Zum anderen handelt es sich nicht um eine bindende Abnahme. Unabhängig davon, ob die Abnahme als empfangsbedürftige Willenserklärung oder geschäftsähnliche Handlung eingeordnet wird (dazu Palandt/Sprau, a.a.O., Rn. 3) sind auf sie jedenfalls die Vorschriften über Rechtsgeschäfte anwendbar. Eine empfangsbedürftige Willenserklärung muss gegenüber dem richtigen Empfänger abgegeben werden, d. h. der Erklärende muss davon ausgehen, dass seine Erklärung den richtigen Empfänger, wenn auch auf Umwegen, erreichen wird; fehlt es daran, so wird die Erklärung auch dann nicht wirksam, wenn sie den richtigen Empfänger erreicht (Palandt/Ellenberger, BGB, 72. Aufl., § 130, Rn. 4). Mangels Bindung einer gegenüber dem falschen Empfänger erklärten Abnahme kann der Dritte gegenüber dem Besteller die Abnahme verweigern, etwa wenn er Mängel zunächst übersehen hat.

* VORLIEGENDES MATERIAL *
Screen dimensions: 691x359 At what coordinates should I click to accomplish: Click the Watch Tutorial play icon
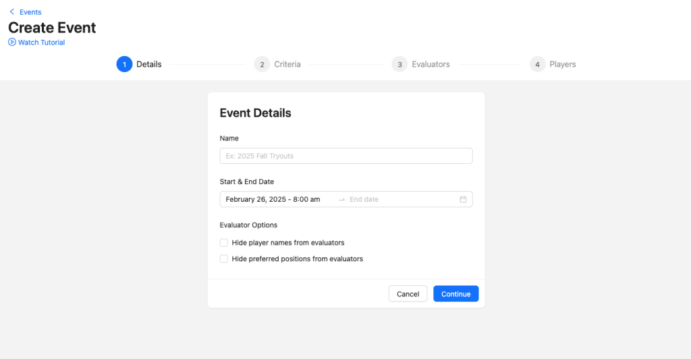tap(12, 43)
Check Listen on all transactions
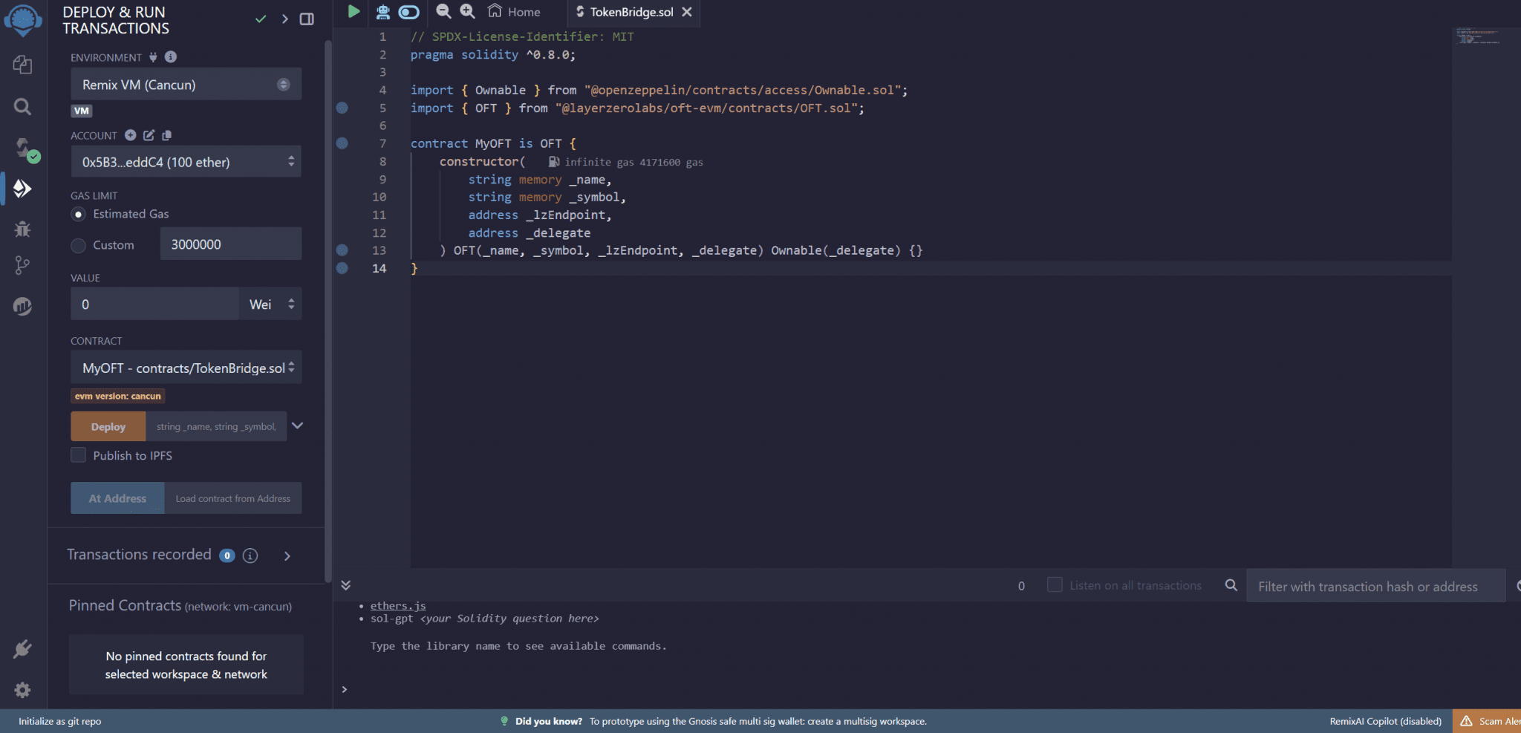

* ARBEITSAUFTRAG 1 *
Beantworten Sie anhand des Textes zur Abnahme:
(a) Welche Vorschriften sind auf die Abnahme jedenfalls anwendbar?
(b) Gegenüber wem muss eine empfangsbedürftige Willenserklärung abgegeben werden?
(c) Was kann der Dritte gegenüber dem Besteller mangels Bindung einer gegenüber dem falschen Empfänger erklärten Abnahme tun?
* ARBEITSAUFTRAG 2 *
Übertragen Sie aus dem Text zur Abnahme den Abschnitt von „Zum anderen handelt“ bis „zunächst übersehen hat.“ wortgetreu.
Die Zeilen werden zur Bearbeitung nicht benötigt.

* ERWARTETE AUSGABE 1 *
(a) Die Vorschriften über Rechtsgeschäfte.
(b) Gegenüber dem richtigen Empfänger.
(c) Er kann die Abnahme verweigern, etwa wenn er Mängel zunächst übersehen hat.

* ERWARTETE AUSGABE 2 *
Zum anderen handelt es sich nicht um eine bindende Abnahme. Unabhängig davon, ob die Abnahme als empfangsbedürftige Willenserklärung oder geschäftsähnliche Handlung eingeordnet wird (dazu Palandt/Sprau, a.a.O., Rn. 3) sind auf sie jedenfalls die Vorschriften über Rechtsgeschäfte anwendbar. Eine empfangsbedürftige Willenserklärung muss gegenüber dem richtigen Empfänger abgegeben werden, d. h. der Erklärende muss davon ausgehen, dass seine Erklärung den richtigen Empfänger, wenn auch auf Umwegen, erreichen wird; fehlt es daran, so wird die Erklärung auch dann nicht wirksam, wenn sie den richtigen Empfänger erreicht (Palandt/Ellenberger, BGB, 72. Aufl., § 130, Rn. 4). Mangels Bindung einer gegenüber dem falschen Empfänger erklärten Abnahme kann der Dritte gegenüber dem Besteller die Abnahme verweigern, etwa wenn er Mängel zunächst übersehen hat.